On surface polariton resonance and its curvature concentration effects from 3D elastic nanorods
Youjun Deng, Hongyu Liu, Wanjing Tang, Guang-Hui Zheng
TL;DR
This work develops a rigorous elastic counterpart to surface polariton resonance by analyzing 3D elastic nanorods via the matrix-valued Neumann-Poincaré operator and elastic layer potentials. By constructing detailed asymptotic expansions for static and frequency-dependent layer potentials and the associated NP operator in slender, anisotropic geometries, the authors derive explicit resonance conditions that couple elastic constants, frequency, and geometry. They establish precise energy blow-up rates and reveal a sharp curvature concentration effect that localizes field enhancement at the nanorod ends P and Q in a key regime, while identifying regimes with lateral surface concentration.

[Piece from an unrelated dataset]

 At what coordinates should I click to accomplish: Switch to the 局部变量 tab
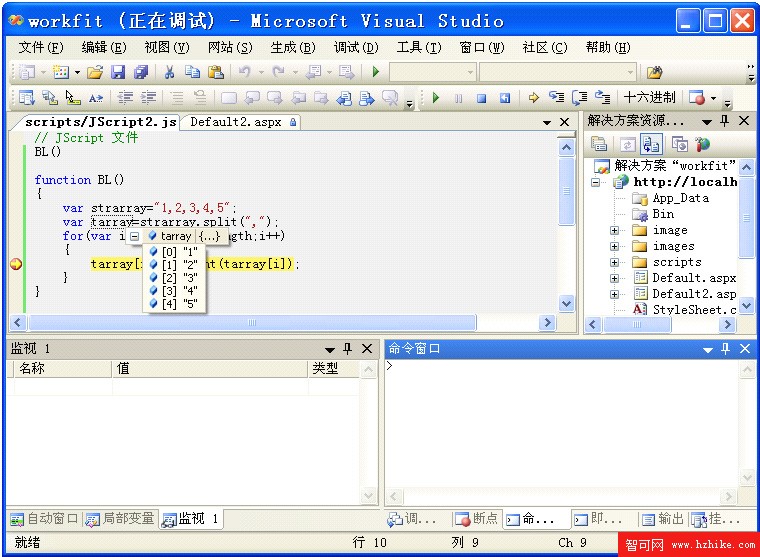point(121,518)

The results provide a foundational theoretical framework for engineering elastic SPRs through shape and material design, with potential applications in sensing, wave focusing, and metamaterial devices.
Abstract
This paper investigates surface polariton resonance (SPR) in three-dimensional elastic metamaterials with nanorod geometry. The primary motivation is to surpass the physical limitations imposed by the quasi-static approximation for SPRs through anisotropic geometric design. The analysis boils down to analyzing the spectral properties of the matrix-valued elastic Neumann-Poincaré (NP) operator defined on the nanorod boundary. We develop novel analytical techniques and conduct a rigorous asymptotic analysis of elastic layer potential operators, specifically adapted for highly anisotropic structures. Within this framework, we derive precise asymptotic formulas for the scattered field in the quasi-static regime. A thorough examination of these expressions yields explicit resonance conditions that intricately link three fundamental parameters: elastic material parameters, wave frequency, and nanorod geometry. Furthermore, we characterize the intrinsic relationship between these parameters and the associated energy blow-up rate of the resonant field. This analysis explicitly establishes a sharp curvature concentration effect at the nanorod extremities, where field enhancement is locally maximized. Our work provides a rigorous theoretical foundation for harnessing elastic SPRs through anisotropic geometric engineering, with implications for sensing, wave focusing, and metamaterial applications.